What to work on ▸ Repeat exactly the lines of the material below that run from the "This screenshot has height=913, width=975." line to the "Viewport: 582px width, 269px" line, including both, and do not carry over any pictures.

Material for this exercise ▸
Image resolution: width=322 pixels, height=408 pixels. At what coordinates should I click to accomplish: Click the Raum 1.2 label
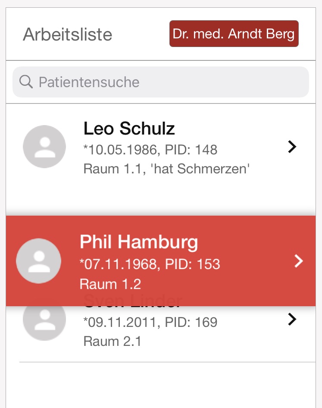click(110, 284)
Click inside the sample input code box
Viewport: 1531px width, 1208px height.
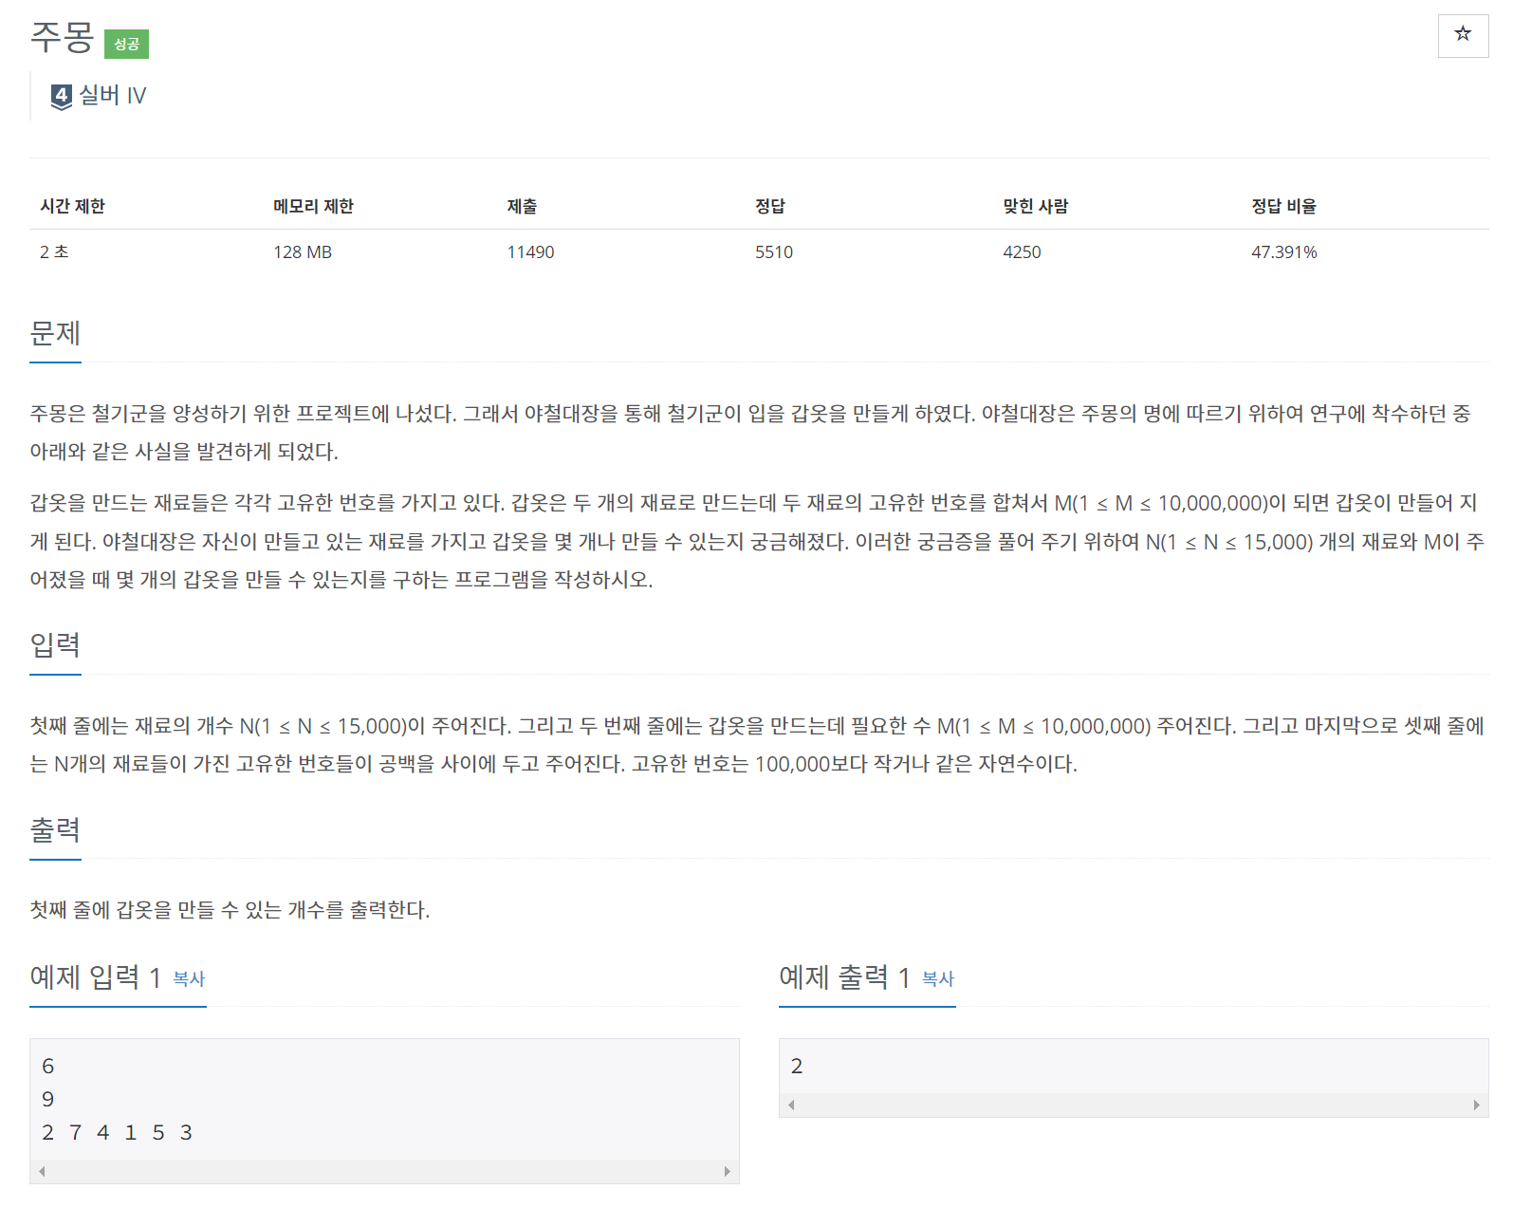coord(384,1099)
---
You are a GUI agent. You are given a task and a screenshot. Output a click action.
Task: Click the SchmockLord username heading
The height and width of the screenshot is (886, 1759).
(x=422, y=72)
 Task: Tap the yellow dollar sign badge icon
...
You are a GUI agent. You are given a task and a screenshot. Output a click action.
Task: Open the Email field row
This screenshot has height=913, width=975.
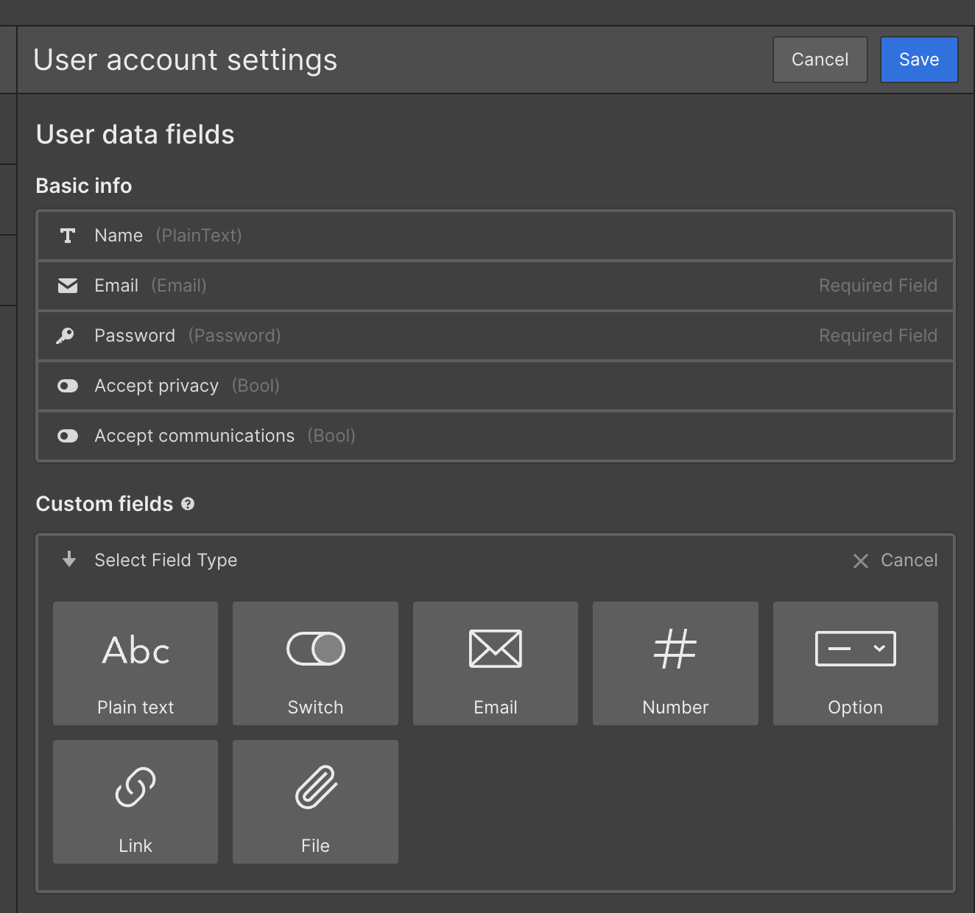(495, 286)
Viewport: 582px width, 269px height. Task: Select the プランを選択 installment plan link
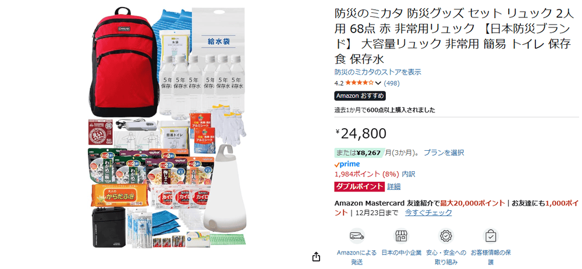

Result of the task ▸
This screenshot has height=913, width=975.
(495, 286)
Viewport: 582px width, 269px height. Task: Select the プランを選択 installment plan link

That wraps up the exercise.